§ PAGE EXCERPT:
────────────────────────────────────────

Kyle and I decided to get married on Friday, that morning my roommate had sent me photo’s of his screen of a girl from work sending him things such as “I still smell like you” “Do I get to see you tonight?” “I lovers you”.
I was so torn between getting upset and yelling at him, or just ignoring it. I just showed him the photo and asked him to explain. To be honest I didn’t believe he was telling me the truth. I didn’t think he was necessarily lying either. I accepted it as it was, he has slept with her before he and and I were together. She was crazy. I asked him to cut her off and he did without argument. I made him take a picture of our rings and send them to her and tell her he’s done.
So why the f*ck did this b*tch show up at work today and tell management that she’s pregnant and it’s his. I am so angry. At her, at him, at myself. I love this man, it’s why I let myself believe him. I keep trying to tell myself she’s crazy and lying. But I don’t know if I believe it. I’m so angry that she gets a baby before me. I’m angry that she is trying to rip us apart. I’m angry that three days ago, I didn’t have this stress in my life. I tried so hard to be calm when he told me. I even let him know that if she is, we as in he and I, will help her. He told her this and she flipped sh*t. She kept going on about how I have nothing to do with this, it’s her baby. And she’s right.
He keeps telling me that I’m the one he chose, I’m the one he gave his life to, I’m the one he loves. But I can’t help but feel like I made a mistake. I can’t help but regretting rushing into this. I love being his wife, I love the idea of being with him forever. But I can’t get the word divorce out of my head. I can’t stand the utter loneliness I feel right now. It hurts so much.

────────────────────────────────────────

§ DATA EXCERPTS:
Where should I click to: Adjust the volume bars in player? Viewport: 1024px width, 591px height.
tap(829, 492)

────────────────────────────────────────

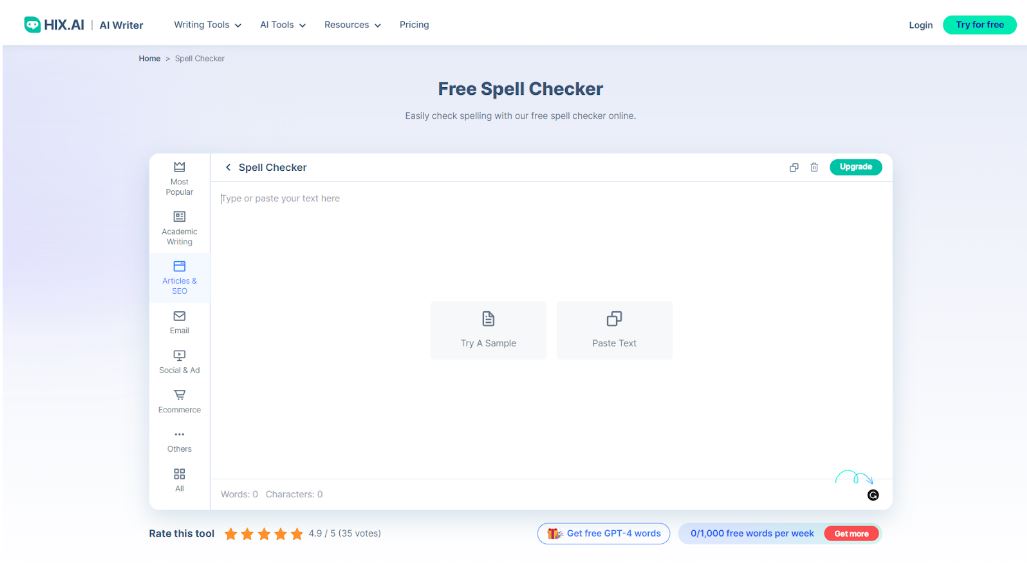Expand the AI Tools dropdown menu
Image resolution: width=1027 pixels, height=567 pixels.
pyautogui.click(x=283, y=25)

────────────────────────────────────────

§ PROBLEM STATEMENT: Continue the post about the new marriage from its last sentence. The items have nothing to do with the post about the new marriage.

§ ANSWER FOR THE TASK:
I sent him over to her house, with one of my pregnancy test. I’m terrified of it being positive. I haven’t wanted to drink in months, but all I want right now is
a very big glass the whole bottle of wine.
I know marriage isn’t easy. I had no idea I’d consider divorce within the first three days.
I don’t know why I’m so sad today. All I can do is cry, about everything. I wrote a letter for Kyle to keep with him while he’s gone. Then I started thinking about his friend from work, and how she’s always texting him, and how he had to give his ex a ride home today because her car broke, and how I know he’s going to make new friends, some female, at his new job, I just became overwhelmed with so much jealousy. I’m not a jealous person, I trust him. I guess it’s stress, because I started bawling my eyes out. My heart feels so heavy, and so sad. Yet I have no reason to be. Then out of nowhere I’ll feel better, like the sadness floated away.
I don’t know what this is. Part of me knows it’s probably just PMS, the other part hopes that it’s pregnancy symptoms(to clarify, we started “trying:” yesterday, but the past month we haven’t used birth control). I hate dealing with not knowing. I want so baldy for my feeling to be because of a baby, but I refuse to let myself think it is, I don’t want to be sad when it’s not.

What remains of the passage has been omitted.